For some painfully idiotic reason, analysts seem to judge Netflix by a single benchmark: the number of subscribers.

If subscriber growth is strong, Netflix stock soars.

I say this is ‘painfully idiotic’ because Netflix loses money year after year. The more subscribers they bring in, the more money they lose.

At the end of 2015, for example, Netflix had 75 million subscribers. But its Free Cash Flow was NEGATIVE $920 million.

The following year, Netflix had grown its subscriber base to 93 million. Yet its Free Cash Flow had sunk even further to negative $1.65 billion.

By the end of 2017, Netflix subscribers totaled 117 million. But the company burned through $2.02 billion.

So when you do the math, you see that each Emmy nomination this year cost Netflix $17.8 million.

That’s a lot worst than last year, when Netflix’s 92 nominations at the 2017 awards cost them $16.0 million.

Clearly the more ‘successful’ Netflix becomes, whether in the quality of its content, or in attracting subscribers, the more money they lose.

Yet the stock surges ever higher. It’s truly bizarre.

Well, it all came crashing down yesterday when Netflix announced growth figures that no longer defied gravity.

Total subscribers came in at below the level that analysts had forecast… and the selling began almost immediately.

To continue reading: Netflix lost $17.8 million for each of its 112 Emmy nominations

Netflixonomics: Cash-Burning Machine Blows Billions On Content In ‘Winner-Takes-Most’ Race, by Tyler Durden

Like Tesla, the more “successful” Netflix is the deeper the financial hole it digs itself. From Tyler Durden at zerohedge.com:

When Netflix published its third-quarter earnings last October, Ted Sarandos, Netflix’s chief content officer forecasted it would spend roughly $7 billion to $8 billion on original content in 2018.

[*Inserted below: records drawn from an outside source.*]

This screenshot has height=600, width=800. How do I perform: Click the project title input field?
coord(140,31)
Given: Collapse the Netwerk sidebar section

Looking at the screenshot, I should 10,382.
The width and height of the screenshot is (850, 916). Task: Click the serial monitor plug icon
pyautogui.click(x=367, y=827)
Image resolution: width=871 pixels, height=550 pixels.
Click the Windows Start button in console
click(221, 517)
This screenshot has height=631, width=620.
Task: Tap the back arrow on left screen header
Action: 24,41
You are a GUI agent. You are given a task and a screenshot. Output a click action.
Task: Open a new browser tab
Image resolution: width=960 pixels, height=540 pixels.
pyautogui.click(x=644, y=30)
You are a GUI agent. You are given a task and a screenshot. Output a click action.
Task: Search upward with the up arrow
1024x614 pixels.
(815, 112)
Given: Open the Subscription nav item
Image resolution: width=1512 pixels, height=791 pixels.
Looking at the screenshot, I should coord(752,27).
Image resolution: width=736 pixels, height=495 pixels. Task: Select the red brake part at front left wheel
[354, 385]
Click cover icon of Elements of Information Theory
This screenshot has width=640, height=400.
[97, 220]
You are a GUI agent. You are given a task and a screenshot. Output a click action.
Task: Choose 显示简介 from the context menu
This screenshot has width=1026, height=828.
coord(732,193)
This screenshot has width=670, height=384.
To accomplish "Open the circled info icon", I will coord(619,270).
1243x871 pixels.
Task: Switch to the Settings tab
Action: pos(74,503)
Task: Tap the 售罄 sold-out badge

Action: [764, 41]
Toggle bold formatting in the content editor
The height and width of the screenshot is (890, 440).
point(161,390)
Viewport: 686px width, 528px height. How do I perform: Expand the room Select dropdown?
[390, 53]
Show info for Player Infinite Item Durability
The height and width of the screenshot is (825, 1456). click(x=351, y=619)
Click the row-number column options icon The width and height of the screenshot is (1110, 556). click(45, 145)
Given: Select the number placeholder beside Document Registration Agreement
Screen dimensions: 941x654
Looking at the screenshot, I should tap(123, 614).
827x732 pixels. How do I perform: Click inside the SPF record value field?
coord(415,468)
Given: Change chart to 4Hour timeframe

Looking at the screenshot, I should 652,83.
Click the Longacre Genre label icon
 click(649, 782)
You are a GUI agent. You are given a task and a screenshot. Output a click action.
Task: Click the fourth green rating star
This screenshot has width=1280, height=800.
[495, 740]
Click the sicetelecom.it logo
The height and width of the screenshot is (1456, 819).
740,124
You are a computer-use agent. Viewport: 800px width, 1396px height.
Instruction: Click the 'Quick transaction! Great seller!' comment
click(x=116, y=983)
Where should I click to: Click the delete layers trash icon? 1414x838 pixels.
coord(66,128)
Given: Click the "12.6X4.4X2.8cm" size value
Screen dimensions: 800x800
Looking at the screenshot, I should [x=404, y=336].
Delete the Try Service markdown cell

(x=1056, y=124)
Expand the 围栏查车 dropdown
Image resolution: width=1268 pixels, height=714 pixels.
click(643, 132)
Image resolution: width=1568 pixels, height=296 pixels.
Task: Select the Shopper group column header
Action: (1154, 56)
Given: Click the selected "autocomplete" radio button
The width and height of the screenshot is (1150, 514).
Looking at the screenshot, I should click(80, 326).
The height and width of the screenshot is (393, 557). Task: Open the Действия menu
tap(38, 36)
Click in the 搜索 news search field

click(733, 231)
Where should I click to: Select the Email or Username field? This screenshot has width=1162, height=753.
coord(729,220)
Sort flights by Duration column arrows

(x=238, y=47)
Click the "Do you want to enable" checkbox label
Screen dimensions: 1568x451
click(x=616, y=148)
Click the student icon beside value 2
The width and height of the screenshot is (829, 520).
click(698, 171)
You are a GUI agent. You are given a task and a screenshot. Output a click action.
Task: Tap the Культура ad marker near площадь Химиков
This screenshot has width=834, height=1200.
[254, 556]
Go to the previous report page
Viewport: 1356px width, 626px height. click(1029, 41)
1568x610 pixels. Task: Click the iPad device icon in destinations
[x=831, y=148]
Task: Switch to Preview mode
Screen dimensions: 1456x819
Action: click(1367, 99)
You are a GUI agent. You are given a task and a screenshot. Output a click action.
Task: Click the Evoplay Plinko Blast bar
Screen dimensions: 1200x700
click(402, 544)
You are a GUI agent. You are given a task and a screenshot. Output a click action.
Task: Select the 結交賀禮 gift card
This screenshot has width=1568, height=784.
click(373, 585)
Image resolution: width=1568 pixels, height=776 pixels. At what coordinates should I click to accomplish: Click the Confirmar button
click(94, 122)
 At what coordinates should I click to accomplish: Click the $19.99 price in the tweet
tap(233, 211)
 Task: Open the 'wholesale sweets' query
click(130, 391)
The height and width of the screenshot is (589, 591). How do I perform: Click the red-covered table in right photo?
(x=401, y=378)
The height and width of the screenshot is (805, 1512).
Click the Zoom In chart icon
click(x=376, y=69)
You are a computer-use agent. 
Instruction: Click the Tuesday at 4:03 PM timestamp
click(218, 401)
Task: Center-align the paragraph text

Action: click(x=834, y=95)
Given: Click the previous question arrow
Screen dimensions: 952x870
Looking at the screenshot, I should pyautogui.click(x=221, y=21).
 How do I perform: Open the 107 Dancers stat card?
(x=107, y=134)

The Economist, quoting a recent Goldman Sachs equity assessment, states that Netflix could spend $12 billion to $13 billion on original content, which is more than any studio or television network spends on films or shows that are not sports related.

According to the IndieWire, Netflix will roll out 82 feature films within the year, including Noah Baumbach’s “The Meyerowitz Stories” follow-up starring Scarlett Johansson and Adam Driver, and the Sandra Bullock thriller “Bird Box,” while Warner Bros. and Disney will respectively release 23 and ten films to cinemas.

The company is even producing or procuring more than 700 new or exclusively licensed television shows, including 100 scripted dramas and comedies, dozens of documentaries and children’s shows, stand-up comedy specials and unscripted reality and talk shows.

Moreover, its ambitions of global domination are now being realized, as current productions are underway in 21 countries, including Brazil, Germany, India, and South Korea.

In the first quarter of this year, Netflix had 125 million subscribers worldwide, 57 million of them in America. In 2016, the company’s global membership grew 48 percent; last year’s gain was 42 percent. With an average subscription of $10 a month, those customers represent some $14 billion in annual revenue which the company recycles the money back into programming, marketing, and technology—along with billions it must borrow to keep the scheme going.

Goldman analysts believe Netflix could spend an annual $22.5 billion on content by 2022. That would be collectively more than all entertainment spending by all U.S. networks and cable companies.

“We believe the growing content offering and expanding distribution ecosystem will continue to drive subscriber growth above consensus expectations. Based on the pace of both, we’re raising our revenue estimates and price target,” Goldman Sachs analyst Heath Terry wrote in a note to clients Wednesday.

“We believe Netflix’s ability to spend significantly more on customer acquisition while still producing ~4pps of operating margin expansion for the full year, on our estimates, will allow the company to drive additional subscriber growth, particularly in markets where the company’s brand presence isn’t as strong as it is in the U.S.,” he said.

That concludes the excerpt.